PythonPro #16: PyTorch 2 Enhancements, Advanced CUDA Optimization, PEP 8 Guide, and Visualizing Data with Matplotlib
Bite-sized actionable content, practical tutorials, and resources for Python Programmers and Data Scientists
Welcome to a brand new issue of PythonPro!
News Highlights: Launching in March, PyTorch 2 will be introducing torch.compile and TorchDynamo for enhanced ML efficiency, detailed in an upcoming ASPLOS 2024 paper. Pascal Hartig discusses Meta's Python advancements on the Meta Tech Podcast.
In today’s Expert Insight we bring you an excerpt from the recently published book, Data Labeling in Machine Learning with Python, that takes you through the process of visualizing image data using Matplotlib using a practical example. Packt subscribers can start reading the book right away for free here. Not a Packt library subscriber yet? Here’s a newletter exclusive 50% off your first month.

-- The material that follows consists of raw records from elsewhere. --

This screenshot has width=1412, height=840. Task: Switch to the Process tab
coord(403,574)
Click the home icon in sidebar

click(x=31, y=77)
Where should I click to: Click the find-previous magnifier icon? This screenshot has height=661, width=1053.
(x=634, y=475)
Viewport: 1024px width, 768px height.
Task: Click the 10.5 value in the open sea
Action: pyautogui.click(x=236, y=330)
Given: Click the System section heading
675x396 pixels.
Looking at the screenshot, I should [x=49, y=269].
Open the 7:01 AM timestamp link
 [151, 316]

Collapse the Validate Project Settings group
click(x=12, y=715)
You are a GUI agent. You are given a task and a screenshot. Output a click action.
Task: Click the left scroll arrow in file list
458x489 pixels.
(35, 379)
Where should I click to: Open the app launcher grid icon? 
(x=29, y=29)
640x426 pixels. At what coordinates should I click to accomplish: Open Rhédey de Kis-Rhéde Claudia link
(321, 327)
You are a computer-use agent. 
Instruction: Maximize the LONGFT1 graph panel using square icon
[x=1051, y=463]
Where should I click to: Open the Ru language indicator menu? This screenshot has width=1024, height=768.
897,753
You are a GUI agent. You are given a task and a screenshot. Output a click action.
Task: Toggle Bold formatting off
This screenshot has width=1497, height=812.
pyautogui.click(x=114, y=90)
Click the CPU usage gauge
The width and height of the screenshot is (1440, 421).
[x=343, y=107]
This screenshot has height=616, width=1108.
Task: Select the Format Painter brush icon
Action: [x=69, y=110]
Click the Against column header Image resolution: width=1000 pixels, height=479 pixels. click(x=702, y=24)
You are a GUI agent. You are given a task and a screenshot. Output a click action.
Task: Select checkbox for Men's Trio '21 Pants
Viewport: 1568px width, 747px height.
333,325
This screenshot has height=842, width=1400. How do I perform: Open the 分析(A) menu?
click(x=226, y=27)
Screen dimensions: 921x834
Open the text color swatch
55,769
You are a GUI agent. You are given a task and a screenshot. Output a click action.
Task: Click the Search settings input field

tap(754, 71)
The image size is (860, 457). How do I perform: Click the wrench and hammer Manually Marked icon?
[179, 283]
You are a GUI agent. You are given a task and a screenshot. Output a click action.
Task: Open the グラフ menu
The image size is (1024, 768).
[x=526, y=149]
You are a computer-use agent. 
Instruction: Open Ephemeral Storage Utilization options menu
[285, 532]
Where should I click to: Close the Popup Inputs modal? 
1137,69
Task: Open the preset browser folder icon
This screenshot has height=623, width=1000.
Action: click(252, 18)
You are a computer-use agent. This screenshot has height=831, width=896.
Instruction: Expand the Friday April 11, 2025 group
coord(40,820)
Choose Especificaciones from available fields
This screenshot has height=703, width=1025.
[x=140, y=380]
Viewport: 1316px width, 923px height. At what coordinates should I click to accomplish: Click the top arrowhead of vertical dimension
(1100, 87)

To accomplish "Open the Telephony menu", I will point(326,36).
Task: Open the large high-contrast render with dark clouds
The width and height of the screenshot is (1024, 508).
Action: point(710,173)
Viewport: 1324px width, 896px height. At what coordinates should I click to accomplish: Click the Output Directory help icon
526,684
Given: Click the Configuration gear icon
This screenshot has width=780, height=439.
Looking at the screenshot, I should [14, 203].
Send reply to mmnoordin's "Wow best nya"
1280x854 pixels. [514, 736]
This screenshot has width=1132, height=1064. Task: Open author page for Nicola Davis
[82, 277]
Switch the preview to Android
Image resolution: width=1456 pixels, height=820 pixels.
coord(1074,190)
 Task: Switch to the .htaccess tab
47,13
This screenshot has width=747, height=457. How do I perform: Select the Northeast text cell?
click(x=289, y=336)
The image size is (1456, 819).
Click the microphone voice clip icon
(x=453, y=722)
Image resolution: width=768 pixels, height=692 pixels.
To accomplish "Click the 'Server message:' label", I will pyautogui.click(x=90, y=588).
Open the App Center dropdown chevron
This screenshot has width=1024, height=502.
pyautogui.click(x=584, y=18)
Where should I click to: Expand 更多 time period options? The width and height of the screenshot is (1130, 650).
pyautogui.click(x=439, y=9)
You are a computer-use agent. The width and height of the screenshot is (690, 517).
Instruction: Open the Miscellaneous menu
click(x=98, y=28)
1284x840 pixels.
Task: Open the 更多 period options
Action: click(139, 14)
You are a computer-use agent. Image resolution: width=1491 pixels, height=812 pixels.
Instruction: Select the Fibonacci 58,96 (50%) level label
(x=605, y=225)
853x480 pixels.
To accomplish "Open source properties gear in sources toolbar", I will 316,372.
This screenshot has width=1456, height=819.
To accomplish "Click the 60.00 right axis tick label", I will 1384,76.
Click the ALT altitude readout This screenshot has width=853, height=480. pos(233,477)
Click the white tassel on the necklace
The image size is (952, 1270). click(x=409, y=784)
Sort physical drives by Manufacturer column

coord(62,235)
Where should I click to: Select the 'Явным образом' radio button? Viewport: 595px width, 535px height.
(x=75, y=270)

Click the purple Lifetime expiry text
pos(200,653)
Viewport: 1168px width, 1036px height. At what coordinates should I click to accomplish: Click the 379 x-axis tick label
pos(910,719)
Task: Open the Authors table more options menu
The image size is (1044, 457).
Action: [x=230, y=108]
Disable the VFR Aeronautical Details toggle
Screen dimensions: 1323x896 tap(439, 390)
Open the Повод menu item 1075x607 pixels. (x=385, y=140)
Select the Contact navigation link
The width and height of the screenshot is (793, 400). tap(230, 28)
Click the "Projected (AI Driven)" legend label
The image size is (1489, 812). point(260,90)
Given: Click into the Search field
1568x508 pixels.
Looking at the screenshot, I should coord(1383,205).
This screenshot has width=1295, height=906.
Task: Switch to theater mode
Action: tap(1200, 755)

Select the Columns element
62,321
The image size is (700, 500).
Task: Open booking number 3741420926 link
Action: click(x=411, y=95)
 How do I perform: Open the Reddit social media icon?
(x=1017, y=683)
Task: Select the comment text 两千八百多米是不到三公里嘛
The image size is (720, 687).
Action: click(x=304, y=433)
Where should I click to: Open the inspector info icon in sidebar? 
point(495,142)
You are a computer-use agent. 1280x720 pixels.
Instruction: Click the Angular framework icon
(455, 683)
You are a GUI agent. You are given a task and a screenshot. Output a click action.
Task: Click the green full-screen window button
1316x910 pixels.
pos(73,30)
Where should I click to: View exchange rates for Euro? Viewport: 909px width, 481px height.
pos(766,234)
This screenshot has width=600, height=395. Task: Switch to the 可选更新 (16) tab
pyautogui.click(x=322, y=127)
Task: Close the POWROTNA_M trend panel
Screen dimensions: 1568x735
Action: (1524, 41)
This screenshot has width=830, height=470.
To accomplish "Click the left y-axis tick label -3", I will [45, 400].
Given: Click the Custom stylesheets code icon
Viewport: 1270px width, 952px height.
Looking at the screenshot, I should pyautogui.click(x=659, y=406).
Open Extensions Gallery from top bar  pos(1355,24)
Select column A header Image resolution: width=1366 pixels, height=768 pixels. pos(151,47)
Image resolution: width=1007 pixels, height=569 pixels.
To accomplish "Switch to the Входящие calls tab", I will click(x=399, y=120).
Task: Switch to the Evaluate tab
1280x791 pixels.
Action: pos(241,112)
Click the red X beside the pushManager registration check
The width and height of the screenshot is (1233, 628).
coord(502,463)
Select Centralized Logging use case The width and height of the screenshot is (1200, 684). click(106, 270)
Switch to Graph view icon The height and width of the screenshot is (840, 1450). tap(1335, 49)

Here are my top 5 picks from our learning resources today:
Dive in, and let me know what you think about this issue in today’s survey!
Stay awesome!
Divya Anne Selvaraj
Editor-in-Chief
P.S.: If you have any food for thought, feedback, or would like us to find you a Python learning resource on a particular subject for our next issue, take the survey!
We love taking requests. Any resource preceded by “👨💻” aligns with what our readers have asked for.
🐍 Python in the Tech 💻 Jungle 🌳
🗞️News
PyTorch 2 - Faster Machine Learning Through DynamicPython Bytecode Transformation and GraphCompilation: The PyTorch team's paper on PyTorch 2, set for presentation at ASPLOS 2024, introduces major updates including torch.compile, TorchDynamo for graph capture, and TorchInductor as a backend compiler for enhancing ML with dynamic Python bytecode transformation and graph compilation. Read to learn more.
Meta loves Python: This episode of the Meta Tech Podcast explores how Meta's engineers have significantly contributed to Python 3.12, introducing advancements like custom JITs and Immortal Objects. Listen to learn how and why Meta built these new features for Python.
💼Case Studies and Experiments🔬
👨💻Alignment of Unsupervised Machine Learning with Human Understanding: A Case Study of Connected Vehicle Patents: This study introduces a novel metric to quantify the alignment between subject matter expert (SME) classifications and machine learning (ML) topic assignments within the field of connected vehicle (CV) patent analysis. Read to discover a valuable tool for evaluating the alignment of ML models with human expert understanding.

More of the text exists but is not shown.